New York, February 12, 2026, 19:16 (EST) — After-hours
Algorhythm Holdings Inc (RIME) jumped roughly 30% after hours on Thursday, last changing hands at $1.08. Trading kicked on after the 4 p.m. bell, sending the stock between $0.8179 and $1.37 as volume hit about 53.5 million shares.
The announcement came after the company released a white paper detailing its SemiCab logistics platform. Algorhythm claims that customers using live deployments have managed to ramp freight volumes by 300% to 400%—all without expanding their teams. Some operators, the company says, moved over 2,000 loads a year, dwarfing the traditional mark of 500. Chief Executive Gary Atkinson argues the platform severs the old link between growth and headcount, embedding “intelligence directly into the freight operating system.” 1
That pitch rattled investors already on edge over AI shake-ups, and the jitters quickly spread beyond the small-cap stock. Landstar System and C.H. Robinson dropped more than 14% apiece during regular hours, while the Dow Jones Transportation Average fell 4% as traders debated whether new software could eat into logistics margins. “Shoot first, ask questions later” is how Jefferies’ Jeffrey Favuzza described the reaction to AI news. Algorhythm, which sold off its karaoke-machine unit last August, carries a market cap of roughly $6 million. 2
Algorhythm doesn’t struggle to grab attention. What’s tougher: converting buzz and research papers into signed deals, steady revenue, and numbers that stand the test of time.

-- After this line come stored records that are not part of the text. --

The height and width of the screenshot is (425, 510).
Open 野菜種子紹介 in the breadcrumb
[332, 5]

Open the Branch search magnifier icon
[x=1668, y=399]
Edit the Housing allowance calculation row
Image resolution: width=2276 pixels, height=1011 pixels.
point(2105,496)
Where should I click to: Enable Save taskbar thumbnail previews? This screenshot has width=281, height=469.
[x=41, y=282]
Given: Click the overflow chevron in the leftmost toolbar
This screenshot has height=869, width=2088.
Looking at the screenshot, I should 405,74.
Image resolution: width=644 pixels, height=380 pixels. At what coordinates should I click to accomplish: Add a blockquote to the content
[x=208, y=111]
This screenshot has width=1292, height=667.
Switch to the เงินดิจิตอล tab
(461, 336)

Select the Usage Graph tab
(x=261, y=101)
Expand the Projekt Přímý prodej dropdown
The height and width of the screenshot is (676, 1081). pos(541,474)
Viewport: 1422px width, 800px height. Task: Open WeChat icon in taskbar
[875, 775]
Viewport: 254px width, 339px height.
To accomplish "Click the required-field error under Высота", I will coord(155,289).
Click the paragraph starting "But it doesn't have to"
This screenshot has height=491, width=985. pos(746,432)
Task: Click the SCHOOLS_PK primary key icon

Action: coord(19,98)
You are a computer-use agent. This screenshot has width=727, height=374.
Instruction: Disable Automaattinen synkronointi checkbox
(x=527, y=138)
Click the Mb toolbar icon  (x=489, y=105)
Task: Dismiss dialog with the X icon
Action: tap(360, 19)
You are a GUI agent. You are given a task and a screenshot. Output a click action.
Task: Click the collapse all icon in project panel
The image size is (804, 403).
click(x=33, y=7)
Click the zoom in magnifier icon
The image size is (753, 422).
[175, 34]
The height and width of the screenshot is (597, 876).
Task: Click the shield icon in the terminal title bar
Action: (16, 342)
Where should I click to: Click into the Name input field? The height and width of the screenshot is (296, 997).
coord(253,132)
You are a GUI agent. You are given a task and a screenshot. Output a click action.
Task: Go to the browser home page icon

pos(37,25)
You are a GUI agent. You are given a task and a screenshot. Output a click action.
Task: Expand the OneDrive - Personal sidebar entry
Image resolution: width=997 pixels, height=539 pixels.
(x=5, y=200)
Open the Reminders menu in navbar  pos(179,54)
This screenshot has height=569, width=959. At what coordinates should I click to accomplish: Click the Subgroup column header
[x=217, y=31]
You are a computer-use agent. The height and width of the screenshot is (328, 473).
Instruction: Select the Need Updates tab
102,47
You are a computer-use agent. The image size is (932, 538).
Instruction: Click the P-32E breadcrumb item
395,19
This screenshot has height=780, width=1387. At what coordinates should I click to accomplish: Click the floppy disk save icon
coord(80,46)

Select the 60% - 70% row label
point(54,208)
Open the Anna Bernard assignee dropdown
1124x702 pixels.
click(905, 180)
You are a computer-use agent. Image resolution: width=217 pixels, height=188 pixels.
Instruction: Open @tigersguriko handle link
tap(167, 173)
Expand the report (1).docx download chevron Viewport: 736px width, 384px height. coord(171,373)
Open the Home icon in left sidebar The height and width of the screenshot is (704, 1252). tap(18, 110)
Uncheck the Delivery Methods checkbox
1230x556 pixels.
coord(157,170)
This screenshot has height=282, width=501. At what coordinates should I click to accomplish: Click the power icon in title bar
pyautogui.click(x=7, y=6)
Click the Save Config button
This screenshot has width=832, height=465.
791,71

SemiCab is running a classic logistics play: automate tasks like freight planning and exception handling, squeeze extra loads out of existing teams, slash the busywork. Investors picked up on the “more output per person” angle fast—and wasted no time recalibrating expectations for the firms on the receiving end of that shift.
The productivity numbers are pulled straight from the company’s own report and comments—no outside audit here. If it turns out those gains only go so far, or if the customer pool isn’t as big as traders expect, the stock’s rally could unravel in a hurry.
Size is a double-edged sword. RIME’s market cap sits in the low millions, so even relatively small trades can send the stock swinging. Headlines can spark abrupt price gaps in either direction.
Traders are tracking the spillover, too. As long as AI worries keep weighing on trucking and logistics stocks, RIME remains a volatile stand-in for that story—even absent any fresh developments at the company.
Friday’s U.S. session (Feb. 13) is on deck: the focus shifts to whether the move sticks when regular trading is back, and if Algorhythm finally brings any customer or financial specifics—anything to clarify what SemiCab’s claims actually represent in dollar terms.